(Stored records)

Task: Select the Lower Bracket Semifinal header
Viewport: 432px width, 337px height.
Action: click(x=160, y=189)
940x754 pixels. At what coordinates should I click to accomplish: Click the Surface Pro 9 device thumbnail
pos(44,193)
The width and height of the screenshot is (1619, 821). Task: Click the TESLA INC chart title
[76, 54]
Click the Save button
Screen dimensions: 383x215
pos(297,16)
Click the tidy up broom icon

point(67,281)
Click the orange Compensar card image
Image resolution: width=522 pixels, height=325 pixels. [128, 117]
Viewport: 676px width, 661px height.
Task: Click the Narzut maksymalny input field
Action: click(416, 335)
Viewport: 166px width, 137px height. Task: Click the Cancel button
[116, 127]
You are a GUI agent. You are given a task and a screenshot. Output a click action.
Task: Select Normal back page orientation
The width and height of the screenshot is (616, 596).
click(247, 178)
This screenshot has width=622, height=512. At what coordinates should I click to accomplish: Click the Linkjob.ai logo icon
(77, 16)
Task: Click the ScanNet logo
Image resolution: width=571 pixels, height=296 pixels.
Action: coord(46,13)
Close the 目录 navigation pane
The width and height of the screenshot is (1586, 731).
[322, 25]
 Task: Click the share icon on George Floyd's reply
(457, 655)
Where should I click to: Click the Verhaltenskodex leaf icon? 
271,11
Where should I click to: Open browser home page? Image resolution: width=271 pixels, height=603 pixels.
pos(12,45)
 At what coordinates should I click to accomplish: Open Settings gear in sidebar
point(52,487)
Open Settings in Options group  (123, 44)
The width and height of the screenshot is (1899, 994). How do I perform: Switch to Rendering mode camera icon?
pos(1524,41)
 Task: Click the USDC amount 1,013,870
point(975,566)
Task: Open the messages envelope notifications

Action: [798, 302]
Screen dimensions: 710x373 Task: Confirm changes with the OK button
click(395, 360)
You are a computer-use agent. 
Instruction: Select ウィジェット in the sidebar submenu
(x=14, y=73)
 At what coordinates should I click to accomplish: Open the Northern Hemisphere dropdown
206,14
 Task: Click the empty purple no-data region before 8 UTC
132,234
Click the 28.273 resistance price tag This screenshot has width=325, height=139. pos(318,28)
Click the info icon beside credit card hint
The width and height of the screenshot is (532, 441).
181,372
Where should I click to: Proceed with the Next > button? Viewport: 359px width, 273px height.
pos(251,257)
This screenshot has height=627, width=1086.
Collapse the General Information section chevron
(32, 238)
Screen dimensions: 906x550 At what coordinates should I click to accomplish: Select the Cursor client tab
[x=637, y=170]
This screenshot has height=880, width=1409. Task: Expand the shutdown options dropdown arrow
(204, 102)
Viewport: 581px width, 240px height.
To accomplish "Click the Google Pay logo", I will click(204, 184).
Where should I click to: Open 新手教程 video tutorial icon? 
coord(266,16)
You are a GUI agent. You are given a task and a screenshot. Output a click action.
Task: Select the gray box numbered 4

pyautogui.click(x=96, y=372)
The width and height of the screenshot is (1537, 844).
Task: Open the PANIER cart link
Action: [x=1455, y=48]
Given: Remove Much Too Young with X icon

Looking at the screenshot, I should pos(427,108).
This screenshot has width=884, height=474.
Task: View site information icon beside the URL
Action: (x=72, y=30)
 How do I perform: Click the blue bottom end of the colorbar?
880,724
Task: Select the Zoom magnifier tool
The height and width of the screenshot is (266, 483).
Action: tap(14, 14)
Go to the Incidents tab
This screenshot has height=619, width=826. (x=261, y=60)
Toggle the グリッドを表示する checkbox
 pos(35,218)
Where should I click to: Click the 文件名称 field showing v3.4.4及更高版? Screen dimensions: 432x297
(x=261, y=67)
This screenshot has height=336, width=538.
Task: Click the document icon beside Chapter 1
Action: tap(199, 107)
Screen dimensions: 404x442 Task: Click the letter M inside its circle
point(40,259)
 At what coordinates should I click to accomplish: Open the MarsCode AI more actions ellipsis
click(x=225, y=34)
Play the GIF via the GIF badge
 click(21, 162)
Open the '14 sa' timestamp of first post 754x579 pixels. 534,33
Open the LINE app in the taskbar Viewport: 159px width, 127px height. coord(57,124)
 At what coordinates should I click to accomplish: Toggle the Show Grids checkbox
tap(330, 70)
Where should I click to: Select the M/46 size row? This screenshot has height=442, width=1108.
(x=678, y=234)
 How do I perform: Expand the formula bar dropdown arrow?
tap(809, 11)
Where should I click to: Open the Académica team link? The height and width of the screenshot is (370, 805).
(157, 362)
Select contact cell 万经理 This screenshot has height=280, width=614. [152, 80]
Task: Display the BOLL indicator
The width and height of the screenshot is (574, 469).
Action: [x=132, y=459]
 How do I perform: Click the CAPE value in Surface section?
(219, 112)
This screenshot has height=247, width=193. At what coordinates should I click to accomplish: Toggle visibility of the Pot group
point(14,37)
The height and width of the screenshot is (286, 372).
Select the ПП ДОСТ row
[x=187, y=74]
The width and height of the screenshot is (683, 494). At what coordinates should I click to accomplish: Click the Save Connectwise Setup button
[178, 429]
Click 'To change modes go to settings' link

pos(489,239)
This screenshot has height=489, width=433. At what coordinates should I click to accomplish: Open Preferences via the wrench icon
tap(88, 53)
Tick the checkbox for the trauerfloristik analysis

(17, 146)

The task: Give back, exactly as written, the stretch from the line with "Where should I click to: Click the Verhaltenskodex" through the line with "Open Settings in", and no other lines from the records above.

Answer box:
Where should I click to: Click the Verhaltenskodex leaf icon? 
271,11
Where should I click to: Open browser home page? Image resolution: width=271 pixels, height=603 pixels.
pos(12,45)
 At what coordinates should I click to accomplish: Open Settings gear in sidebar
point(52,487)
Open Settings in Options group  (123, 44)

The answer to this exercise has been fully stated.